EXERCISE |
Before copying, set the pictures aside; then repeat every line below verbatim.

** MATERIAL FOR THE TASK follows **

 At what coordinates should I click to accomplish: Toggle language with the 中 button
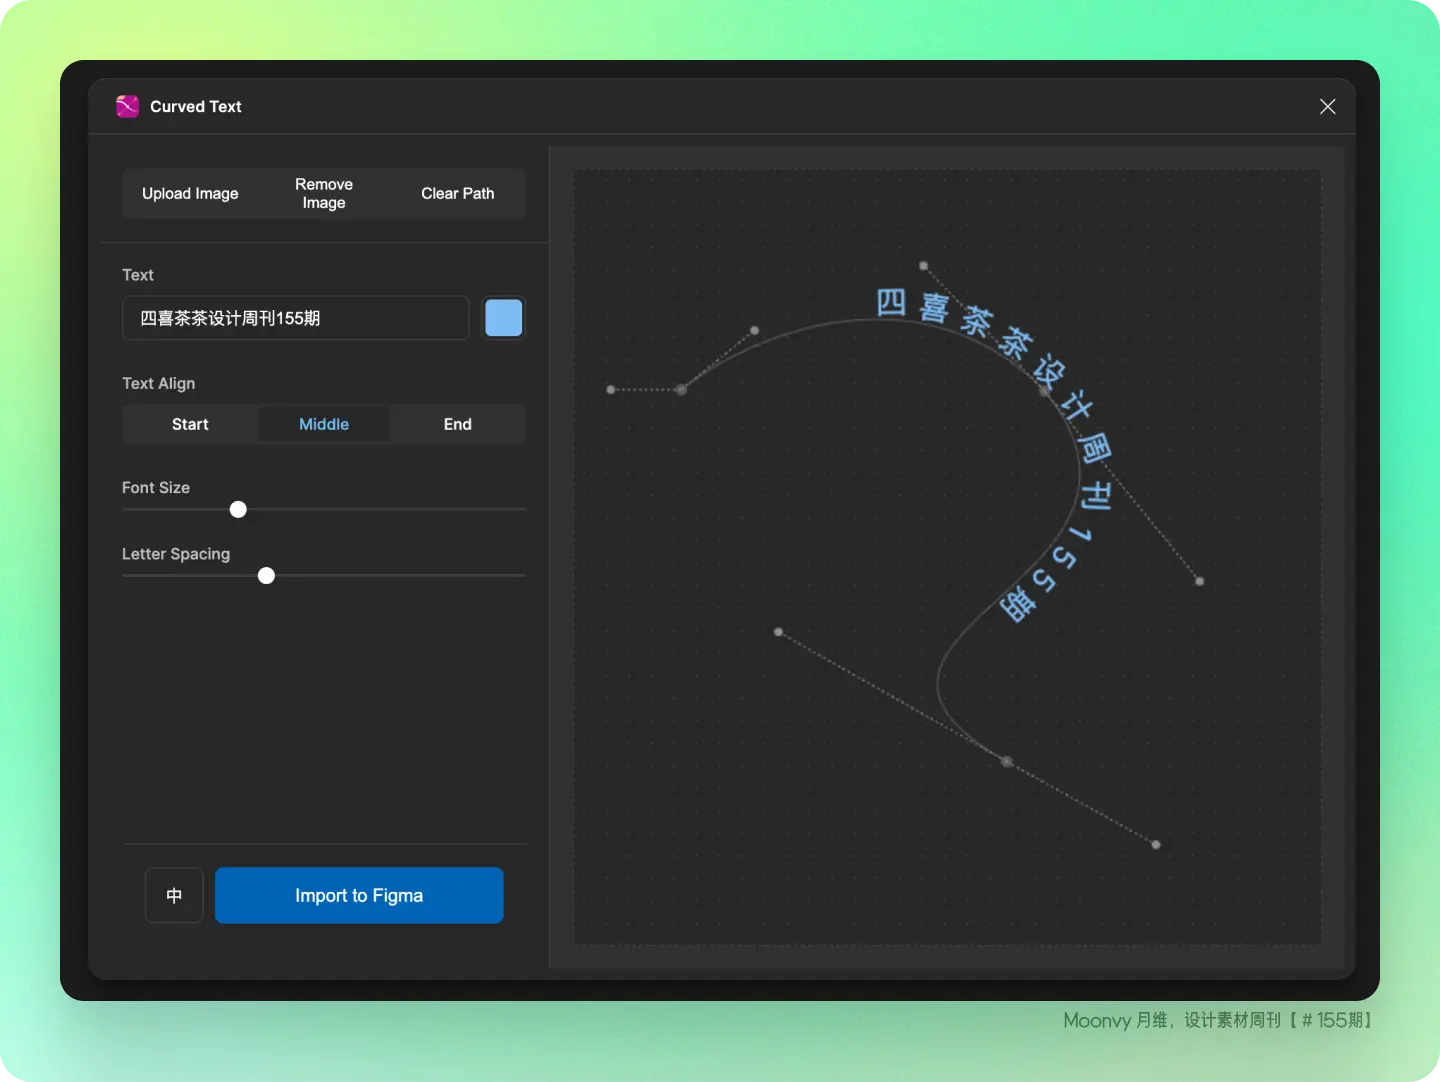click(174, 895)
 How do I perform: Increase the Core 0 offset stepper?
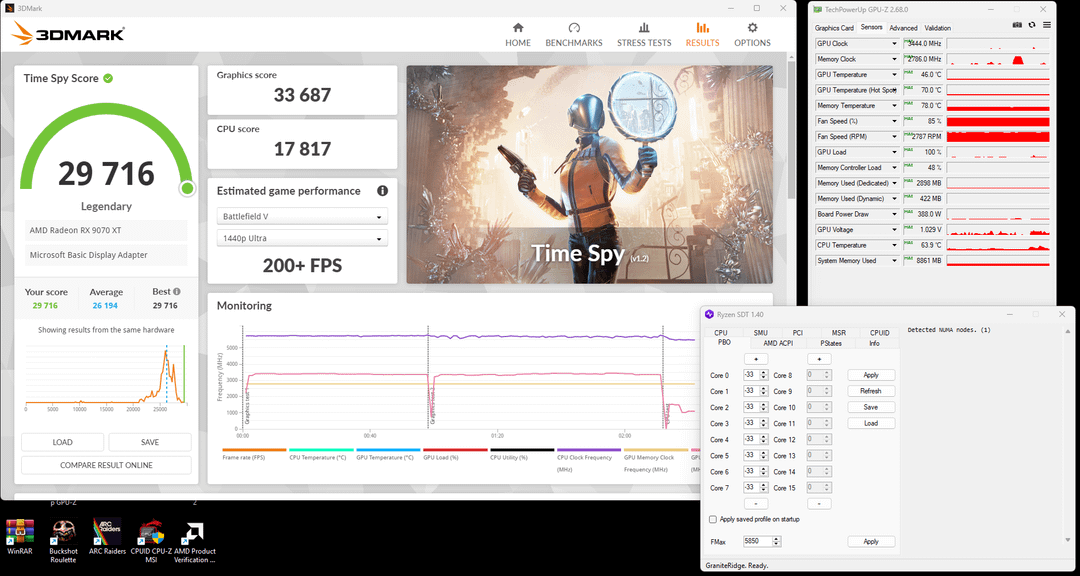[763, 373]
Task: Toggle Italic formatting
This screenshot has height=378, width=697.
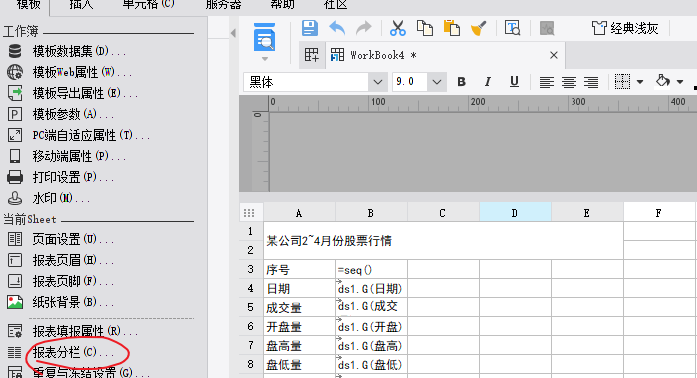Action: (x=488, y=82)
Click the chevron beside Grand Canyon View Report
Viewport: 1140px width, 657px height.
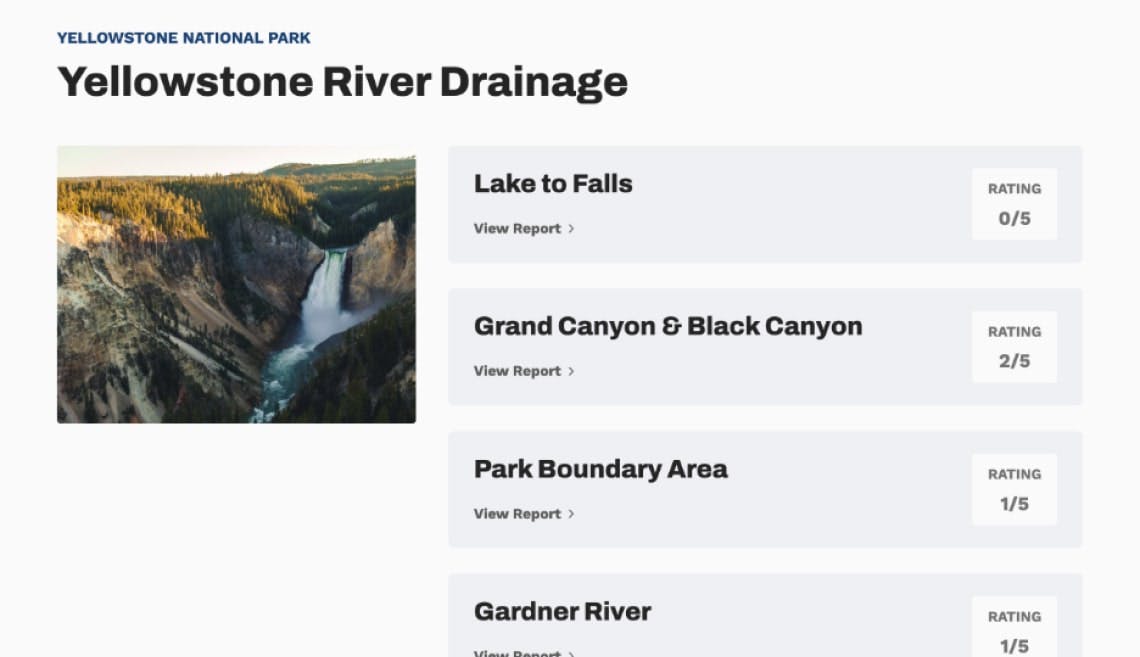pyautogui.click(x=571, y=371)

** End of MATERIAL FOR THE TASK **

OUTPUT |
 At what coordinates should I click to accomplish: Toggle language with the 中 button
click(174, 895)
 How do I perform: Increase the Core 0 offset stepper?
[763, 373]
Task: Toggle Italic formatting
This screenshot has height=378, width=697.
Action: (x=488, y=82)
Click the chevron beside Grand Canyon View Report
Viewport: 1140px width, 657px height.
pyautogui.click(x=571, y=371)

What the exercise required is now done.